[Entries taken from a collection]

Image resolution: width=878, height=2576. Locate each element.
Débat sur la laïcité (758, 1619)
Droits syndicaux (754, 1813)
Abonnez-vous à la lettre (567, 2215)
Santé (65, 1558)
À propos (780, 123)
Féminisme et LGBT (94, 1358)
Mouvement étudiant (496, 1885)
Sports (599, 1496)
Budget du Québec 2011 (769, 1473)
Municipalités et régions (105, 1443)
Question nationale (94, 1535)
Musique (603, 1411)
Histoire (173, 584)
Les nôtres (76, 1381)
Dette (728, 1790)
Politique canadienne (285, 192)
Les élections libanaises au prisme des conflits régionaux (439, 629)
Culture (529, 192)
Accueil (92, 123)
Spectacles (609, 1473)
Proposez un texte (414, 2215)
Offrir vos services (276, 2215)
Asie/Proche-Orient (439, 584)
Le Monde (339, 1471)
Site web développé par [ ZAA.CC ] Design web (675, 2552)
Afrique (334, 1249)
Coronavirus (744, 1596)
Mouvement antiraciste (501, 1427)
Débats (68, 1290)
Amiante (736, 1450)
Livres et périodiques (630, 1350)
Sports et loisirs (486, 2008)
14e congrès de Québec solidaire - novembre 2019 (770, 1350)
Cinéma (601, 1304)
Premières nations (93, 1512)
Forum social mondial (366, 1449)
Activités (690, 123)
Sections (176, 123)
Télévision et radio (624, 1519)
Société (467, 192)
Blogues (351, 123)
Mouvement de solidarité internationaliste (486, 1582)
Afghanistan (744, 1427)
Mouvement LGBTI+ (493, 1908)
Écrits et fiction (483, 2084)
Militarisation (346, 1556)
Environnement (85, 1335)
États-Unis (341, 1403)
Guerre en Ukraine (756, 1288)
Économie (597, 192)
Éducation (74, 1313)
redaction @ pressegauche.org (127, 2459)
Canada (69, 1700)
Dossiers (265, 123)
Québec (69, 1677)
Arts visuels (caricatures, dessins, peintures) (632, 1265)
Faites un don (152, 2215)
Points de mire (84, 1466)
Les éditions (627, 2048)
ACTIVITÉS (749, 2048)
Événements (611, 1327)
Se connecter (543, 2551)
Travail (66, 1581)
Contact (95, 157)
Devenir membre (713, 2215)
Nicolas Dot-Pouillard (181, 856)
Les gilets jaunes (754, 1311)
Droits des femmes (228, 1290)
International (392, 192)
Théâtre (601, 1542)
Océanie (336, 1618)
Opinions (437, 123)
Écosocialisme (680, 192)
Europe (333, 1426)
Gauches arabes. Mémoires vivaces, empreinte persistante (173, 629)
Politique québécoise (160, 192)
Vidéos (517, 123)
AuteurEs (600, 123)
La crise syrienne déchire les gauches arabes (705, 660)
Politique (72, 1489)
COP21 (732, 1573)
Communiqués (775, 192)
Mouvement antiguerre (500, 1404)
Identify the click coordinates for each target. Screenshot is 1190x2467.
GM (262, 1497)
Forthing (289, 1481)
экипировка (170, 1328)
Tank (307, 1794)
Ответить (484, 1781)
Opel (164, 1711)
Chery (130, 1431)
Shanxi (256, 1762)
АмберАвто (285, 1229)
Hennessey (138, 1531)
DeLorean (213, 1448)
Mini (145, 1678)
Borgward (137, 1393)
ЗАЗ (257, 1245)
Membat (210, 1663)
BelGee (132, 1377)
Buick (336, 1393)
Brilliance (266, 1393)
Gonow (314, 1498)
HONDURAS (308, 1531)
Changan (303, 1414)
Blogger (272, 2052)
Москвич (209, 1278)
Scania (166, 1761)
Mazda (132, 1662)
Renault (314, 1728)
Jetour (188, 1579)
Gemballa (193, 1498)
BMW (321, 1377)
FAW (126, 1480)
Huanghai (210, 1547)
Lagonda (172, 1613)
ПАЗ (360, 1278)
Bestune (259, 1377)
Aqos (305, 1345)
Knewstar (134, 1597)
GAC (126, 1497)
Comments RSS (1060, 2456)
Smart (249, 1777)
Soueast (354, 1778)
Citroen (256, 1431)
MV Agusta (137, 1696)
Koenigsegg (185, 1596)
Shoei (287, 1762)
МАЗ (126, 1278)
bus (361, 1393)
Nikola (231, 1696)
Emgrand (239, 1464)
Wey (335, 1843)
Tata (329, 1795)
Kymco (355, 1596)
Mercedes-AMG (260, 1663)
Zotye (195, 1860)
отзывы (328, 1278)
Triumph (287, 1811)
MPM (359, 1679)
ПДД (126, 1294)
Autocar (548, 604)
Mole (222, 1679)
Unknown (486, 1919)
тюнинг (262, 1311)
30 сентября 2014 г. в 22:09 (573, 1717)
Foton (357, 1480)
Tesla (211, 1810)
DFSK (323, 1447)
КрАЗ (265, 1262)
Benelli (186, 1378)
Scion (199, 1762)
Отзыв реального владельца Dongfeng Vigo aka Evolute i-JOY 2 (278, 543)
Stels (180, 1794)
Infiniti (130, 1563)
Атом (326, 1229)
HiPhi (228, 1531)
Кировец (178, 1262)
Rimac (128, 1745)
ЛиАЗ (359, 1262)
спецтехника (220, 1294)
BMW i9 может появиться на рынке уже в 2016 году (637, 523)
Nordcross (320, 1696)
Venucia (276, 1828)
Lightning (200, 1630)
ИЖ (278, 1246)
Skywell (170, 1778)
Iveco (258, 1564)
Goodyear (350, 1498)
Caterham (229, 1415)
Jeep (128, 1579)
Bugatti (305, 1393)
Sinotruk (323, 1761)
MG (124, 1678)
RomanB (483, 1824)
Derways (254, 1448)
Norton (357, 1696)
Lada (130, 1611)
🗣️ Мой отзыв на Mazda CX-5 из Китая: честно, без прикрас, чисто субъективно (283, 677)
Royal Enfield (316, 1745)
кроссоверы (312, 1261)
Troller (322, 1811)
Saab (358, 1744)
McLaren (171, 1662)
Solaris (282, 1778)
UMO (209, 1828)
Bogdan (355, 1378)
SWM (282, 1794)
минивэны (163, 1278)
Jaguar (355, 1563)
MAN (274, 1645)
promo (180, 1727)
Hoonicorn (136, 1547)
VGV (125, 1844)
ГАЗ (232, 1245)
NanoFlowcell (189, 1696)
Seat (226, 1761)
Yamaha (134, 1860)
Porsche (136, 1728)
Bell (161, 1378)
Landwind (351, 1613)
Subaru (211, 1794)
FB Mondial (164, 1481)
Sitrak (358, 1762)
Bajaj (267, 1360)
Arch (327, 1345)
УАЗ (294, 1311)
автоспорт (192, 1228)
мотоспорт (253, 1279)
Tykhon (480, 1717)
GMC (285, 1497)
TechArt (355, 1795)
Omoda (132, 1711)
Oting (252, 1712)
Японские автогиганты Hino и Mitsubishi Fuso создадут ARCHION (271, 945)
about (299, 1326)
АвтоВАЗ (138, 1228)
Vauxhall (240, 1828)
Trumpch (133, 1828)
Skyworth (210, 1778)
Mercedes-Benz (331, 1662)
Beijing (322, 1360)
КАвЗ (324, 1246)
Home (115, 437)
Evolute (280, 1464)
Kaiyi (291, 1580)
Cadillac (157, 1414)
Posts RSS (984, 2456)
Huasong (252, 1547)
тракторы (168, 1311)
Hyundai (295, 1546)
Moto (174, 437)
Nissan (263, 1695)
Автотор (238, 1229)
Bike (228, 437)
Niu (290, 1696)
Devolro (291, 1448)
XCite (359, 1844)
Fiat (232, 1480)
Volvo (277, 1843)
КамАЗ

[Try it]: Write out a verbatim copy of the data, beginning with its first line and ending with the line that contains "Droits des femmes (228, 1290)".

[Solved problem]:
Image resolution: width=878, height=2576. Locate each element.
Débat sur la laïcité (758, 1619)
Droits syndicaux (754, 1813)
Abonnez-vous à la lettre (567, 2215)
Santé (65, 1558)
À propos (780, 123)
Féminisme et LGBT (94, 1358)
Mouvement étudiant (496, 1885)
Sports (599, 1496)
Budget du Québec 2011 (769, 1473)
Municipalités et régions (105, 1443)
Question nationale (94, 1535)
Musique (603, 1411)
Histoire (173, 584)
Les nôtres (76, 1381)
Dette (728, 1790)
Politique canadienne (285, 192)
Les élections libanaises au prisme des conflits régionaux (439, 629)
Culture (529, 192)
Accueil (92, 123)
Spectacles (609, 1473)
Proposez un texte (414, 2215)
Offrir vos services (276, 2215)
Asie/Proche-Orient (439, 584)
Le Monde (339, 1471)
Site web développé par [ ZAA.CC ] Design web (675, 2552)
Afrique (334, 1249)
Coronavirus (744, 1596)
Mouvement antiraciste (501, 1427)
Débats (68, 1290)
Amiante (736, 1450)
Livres et périodiques (630, 1350)
Sports et loisirs (486, 2008)
14e congrès de Québec solidaire - novembre 2019 (770, 1350)
Cinéma (601, 1304)
Premières nations (93, 1512)
Forum social mondial (366, 1449)
Activités (690, 123)
Sections (176, 123)
Télévision et radio (624, 1519)
Société (467, 192)
Blogues (351, 123)
Mouvement de solidarité internationaliste (486, 1582)
Afghanistan (744, 1427)
Mouvement LGBTI+ (493, 1908)
Écrits et fiction (483, 2084)
Militarisation (346, 1556)
Environnement (85, 1335)
États-Unis (341, 1403)
Guerre en Ukraine (756, 1288)
Économie (597, 192)
Éducation (74, 1313)
redaction @ pressegauche.org (127, 2459)
Canada (69, 1700)
Dossiers (265, 123)
Québec (69, 1677)
Arts visuels (caricatures, dessins, peintures) (632, 1265)
Faites un don (152, 2215)
Points de mire (84, 1466)
Les éditions (627, 2048)
ACTIVITÉS (749, 2048)
Événements (611, 1327)
Se connecter (543, 2551)
Travail (66, 1581)
Contact (95, 157)
Devenir membre (713, 2215)
Nicolas Dot-Pouillard (181, 856)
Les gilets jaunes (754, 1311)
Droits des femmes (228, 1290)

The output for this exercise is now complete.